#### Extract

Design has come to occupy as much importance as the technology itself. To ensure wider social acceptability, users may not need to know what’s under the hood of a website, application or service but the way they interact with the interface in question should be as simple as child’s play.
The key to success is both failing fast but scaling fast. Scaling fast builds a moat around the business which buys time. Time is the single most precious resource any business can have.
Most businesses that have scaled rapidly live in a state of paranoia. Andrew Grove, CEO of Intel once famously talked about paranoia in his book ‘Only The Paranoid Survive’. However, today, if you are asleep in one part of the world, someone else is busy disrupting your business or livelihood in a different part of the world.
While that is true, paranoia should always be customer centric. Businesses that don’t evolve with their clients’ lives don’t survive too long. Today, most businesses are a pay as you go platform where monthly subscriptions are the way most users consume products and services. This is a direct outcome of technology driving down the cost of distribution to almost zero.
The Inescapable Conclusion
The conclusion, I have drawn, in the last 5 years of my life is that disruption is the only constant. The process, of picking up the pieces when your plans shatter by colliding with very rapid cycles of changes in the external environment also, has to be continuous.
Every sphere of human life today is undergoing rapid technological disruption. From cryptographic currencies changing the shape of money to quantum computing, Internet of Things and blockchains creating a new internet of everything.

########

• What is required: Please answer from the extract on disruption above: what does it call the single most precious resource any business can have?

#### Extracted material

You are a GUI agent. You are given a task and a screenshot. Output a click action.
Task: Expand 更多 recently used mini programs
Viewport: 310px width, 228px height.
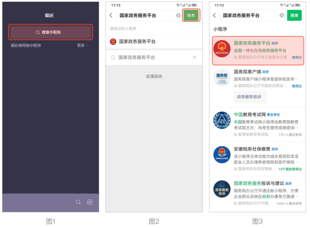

########
#### Extracted material

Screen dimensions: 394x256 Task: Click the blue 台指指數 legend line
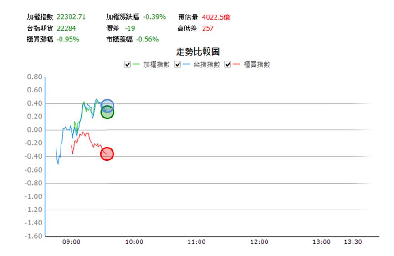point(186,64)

########

• Answer for this exercise: Time.